Há muito que sabemos que, de Marte, não chegarão extraterrestres verdes e temíveis, mas o desafio permanece. No próximo verão quatro missões voltarão a percorrer os mais de 50 milhões de quilómetros que separam a Terra do planeta mais próximo no sistema solar. Ainda sem tripulantes, mas na esperança de que, num dia não muito distante, tal possa acontecer.

O ser humano até pode estar na maior fissura: cada um por si, todo o mundo na lona, como cantava Elis Regina nos anos 1970. Mas há muito que sabemos que o marciano que ela "chamava" não passa de uma criatura da nossa imaginação.
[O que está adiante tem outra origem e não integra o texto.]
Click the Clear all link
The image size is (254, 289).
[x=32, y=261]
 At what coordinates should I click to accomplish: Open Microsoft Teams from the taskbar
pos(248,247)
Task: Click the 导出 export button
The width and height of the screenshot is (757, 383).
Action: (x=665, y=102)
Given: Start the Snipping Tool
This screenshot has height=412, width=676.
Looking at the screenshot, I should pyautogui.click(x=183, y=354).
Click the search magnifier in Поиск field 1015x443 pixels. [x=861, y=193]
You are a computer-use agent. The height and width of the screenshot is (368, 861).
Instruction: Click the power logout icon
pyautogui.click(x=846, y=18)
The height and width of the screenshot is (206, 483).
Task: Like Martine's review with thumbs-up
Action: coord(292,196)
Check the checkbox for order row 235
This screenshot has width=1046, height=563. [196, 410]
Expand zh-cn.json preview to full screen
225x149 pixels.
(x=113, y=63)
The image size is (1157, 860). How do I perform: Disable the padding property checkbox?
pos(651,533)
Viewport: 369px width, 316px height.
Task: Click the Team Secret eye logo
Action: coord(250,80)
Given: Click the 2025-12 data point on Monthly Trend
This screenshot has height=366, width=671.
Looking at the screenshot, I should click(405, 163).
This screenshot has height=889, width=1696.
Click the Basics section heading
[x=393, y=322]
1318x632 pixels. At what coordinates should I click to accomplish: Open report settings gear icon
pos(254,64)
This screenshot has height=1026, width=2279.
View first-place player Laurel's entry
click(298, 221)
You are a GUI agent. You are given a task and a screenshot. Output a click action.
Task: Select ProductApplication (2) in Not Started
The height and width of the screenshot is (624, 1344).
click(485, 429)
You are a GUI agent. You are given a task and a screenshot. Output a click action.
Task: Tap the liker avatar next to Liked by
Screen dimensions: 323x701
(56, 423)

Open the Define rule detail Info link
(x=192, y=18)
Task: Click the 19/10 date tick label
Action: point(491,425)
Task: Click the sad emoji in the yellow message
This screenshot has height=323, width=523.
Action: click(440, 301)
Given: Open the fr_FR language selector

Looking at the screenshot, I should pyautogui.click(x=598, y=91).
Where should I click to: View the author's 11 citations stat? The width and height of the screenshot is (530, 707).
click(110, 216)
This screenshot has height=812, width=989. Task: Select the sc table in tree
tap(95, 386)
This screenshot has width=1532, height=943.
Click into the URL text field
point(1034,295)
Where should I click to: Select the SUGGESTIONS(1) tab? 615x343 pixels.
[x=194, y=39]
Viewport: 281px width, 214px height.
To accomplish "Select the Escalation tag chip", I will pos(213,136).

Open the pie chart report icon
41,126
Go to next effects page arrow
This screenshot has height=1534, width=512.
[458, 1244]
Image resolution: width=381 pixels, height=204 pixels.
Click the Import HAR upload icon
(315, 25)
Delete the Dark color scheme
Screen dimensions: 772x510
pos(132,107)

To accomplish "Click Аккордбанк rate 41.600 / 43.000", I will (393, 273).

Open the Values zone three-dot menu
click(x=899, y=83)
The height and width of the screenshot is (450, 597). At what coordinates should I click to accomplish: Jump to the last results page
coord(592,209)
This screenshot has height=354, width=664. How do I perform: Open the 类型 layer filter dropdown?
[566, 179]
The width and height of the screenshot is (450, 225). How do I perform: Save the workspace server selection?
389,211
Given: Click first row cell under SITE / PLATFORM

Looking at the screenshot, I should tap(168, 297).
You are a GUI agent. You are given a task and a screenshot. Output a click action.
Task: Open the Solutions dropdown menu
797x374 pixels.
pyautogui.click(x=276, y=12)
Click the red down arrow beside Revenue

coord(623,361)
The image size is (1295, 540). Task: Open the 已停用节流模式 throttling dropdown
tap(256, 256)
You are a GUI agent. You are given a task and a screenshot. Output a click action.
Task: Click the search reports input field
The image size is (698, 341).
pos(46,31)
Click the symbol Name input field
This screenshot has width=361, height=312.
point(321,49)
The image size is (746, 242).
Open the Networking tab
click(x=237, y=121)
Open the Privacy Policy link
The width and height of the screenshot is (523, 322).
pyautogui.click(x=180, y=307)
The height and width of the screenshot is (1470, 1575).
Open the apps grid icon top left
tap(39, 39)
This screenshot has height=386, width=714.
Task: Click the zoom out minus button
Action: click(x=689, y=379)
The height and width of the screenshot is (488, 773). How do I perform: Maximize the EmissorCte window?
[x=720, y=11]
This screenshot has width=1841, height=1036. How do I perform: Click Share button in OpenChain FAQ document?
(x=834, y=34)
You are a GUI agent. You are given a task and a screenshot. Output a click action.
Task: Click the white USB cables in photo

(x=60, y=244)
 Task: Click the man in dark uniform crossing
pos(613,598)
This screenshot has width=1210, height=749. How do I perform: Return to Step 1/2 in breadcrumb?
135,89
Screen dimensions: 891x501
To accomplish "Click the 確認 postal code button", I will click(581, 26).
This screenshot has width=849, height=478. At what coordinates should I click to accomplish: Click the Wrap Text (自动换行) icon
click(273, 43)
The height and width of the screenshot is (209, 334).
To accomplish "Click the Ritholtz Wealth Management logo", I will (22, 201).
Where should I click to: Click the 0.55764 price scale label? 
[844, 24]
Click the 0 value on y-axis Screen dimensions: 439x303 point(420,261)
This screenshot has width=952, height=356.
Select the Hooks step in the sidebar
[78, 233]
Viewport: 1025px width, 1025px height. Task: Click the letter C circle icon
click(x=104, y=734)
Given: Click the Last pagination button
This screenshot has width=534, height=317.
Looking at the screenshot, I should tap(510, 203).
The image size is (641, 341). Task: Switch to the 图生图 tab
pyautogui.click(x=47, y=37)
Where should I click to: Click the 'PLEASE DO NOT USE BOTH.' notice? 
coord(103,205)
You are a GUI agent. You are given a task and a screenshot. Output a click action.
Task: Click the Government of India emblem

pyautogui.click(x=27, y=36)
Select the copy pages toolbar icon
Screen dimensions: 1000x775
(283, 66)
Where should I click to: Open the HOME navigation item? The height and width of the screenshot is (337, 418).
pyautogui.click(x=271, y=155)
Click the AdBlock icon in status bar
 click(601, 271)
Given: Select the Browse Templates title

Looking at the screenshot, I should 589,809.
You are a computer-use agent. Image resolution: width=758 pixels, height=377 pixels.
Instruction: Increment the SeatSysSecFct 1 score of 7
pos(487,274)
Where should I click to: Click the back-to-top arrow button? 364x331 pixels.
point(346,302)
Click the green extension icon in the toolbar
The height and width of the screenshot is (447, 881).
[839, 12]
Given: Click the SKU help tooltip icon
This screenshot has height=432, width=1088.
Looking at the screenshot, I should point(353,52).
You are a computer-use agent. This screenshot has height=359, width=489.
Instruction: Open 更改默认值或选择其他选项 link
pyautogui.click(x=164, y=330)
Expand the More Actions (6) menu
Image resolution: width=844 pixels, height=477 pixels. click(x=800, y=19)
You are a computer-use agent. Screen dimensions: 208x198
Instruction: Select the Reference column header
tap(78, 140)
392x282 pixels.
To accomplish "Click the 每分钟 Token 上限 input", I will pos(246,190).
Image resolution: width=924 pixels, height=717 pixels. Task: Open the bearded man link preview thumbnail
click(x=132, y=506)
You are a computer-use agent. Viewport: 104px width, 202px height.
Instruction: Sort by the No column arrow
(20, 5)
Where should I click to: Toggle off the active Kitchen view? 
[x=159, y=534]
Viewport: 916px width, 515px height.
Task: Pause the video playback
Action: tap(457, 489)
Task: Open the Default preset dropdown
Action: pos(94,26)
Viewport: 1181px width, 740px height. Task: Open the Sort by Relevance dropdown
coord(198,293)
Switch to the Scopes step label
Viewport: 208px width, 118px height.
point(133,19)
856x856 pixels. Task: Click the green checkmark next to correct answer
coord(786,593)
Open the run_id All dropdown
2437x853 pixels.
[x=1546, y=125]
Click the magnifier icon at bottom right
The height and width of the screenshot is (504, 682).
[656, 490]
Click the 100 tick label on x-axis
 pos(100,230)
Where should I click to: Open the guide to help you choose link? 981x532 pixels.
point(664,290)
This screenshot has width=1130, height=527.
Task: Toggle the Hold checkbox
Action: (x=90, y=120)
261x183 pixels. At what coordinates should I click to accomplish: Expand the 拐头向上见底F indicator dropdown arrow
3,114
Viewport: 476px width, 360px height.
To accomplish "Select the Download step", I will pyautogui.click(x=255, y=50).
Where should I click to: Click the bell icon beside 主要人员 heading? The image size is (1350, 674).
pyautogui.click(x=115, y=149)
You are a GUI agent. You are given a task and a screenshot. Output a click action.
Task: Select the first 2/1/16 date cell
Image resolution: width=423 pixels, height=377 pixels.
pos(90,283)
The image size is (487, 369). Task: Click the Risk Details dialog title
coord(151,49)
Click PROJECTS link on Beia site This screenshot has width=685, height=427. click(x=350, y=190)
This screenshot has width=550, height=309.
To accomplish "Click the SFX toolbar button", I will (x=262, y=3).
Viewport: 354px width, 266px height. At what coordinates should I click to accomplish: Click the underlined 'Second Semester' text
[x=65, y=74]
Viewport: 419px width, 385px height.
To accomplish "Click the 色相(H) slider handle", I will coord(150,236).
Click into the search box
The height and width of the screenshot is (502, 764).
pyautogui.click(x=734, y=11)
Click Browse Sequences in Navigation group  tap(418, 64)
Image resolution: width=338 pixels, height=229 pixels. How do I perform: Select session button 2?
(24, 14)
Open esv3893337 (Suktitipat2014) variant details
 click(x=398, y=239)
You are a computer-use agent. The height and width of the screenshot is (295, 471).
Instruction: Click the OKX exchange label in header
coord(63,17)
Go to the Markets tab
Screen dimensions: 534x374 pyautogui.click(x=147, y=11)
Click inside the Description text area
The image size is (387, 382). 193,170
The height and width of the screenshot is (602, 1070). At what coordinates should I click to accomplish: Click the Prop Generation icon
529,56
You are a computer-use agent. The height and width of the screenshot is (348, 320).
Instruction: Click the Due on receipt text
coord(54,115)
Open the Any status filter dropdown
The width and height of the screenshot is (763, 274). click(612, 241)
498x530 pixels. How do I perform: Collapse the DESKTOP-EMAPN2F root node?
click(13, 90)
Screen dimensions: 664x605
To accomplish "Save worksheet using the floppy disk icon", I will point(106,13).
Nesse caso, o que justifica que o interesse da comunidade científica internacional por Marte não pare de aumentar, como demonstra o agendamento de quatro missões diferentes só para este ano de 2020? O que leva os governos de vários países a investir muitos milhões nestas viagens exploratórias a um planeta sem vestígios de água líquida, com uma atmosfera e um nível de radiação insuportáveis a qualquer habitante da Terra?

Zita Martins, professora no departamento de Engenharia Química do Instituto Superior Técnico de Lisboa, com uma carreira internacional que passou, entre outras instituições, pela NASA, assegura que as vantagens são muitas, embora recuse terminantemente a ideia de que Marte se pode converter num planeta B. "Mesmo o tão propalado turismo espacial, de que os americanos gostam de falar, de vez em quando, não passa de uma operação de marketing pouco realista", esclarece. Neste momento, até o projeto de enviar missões tripuladas parece remoto. "Há toda uma série de problemas que se colocam a partir da ausência de água no estado líquido", afirma. "A atmosfera carece de oxigénio (menos de um por cento) e, nessas condições, a própria ideia de produção de alimentos parece comprometida. Como fazer? Levamos água da Terra ou tentamos extraí-la in loco? Estas são apenas algumas das questões em aberto."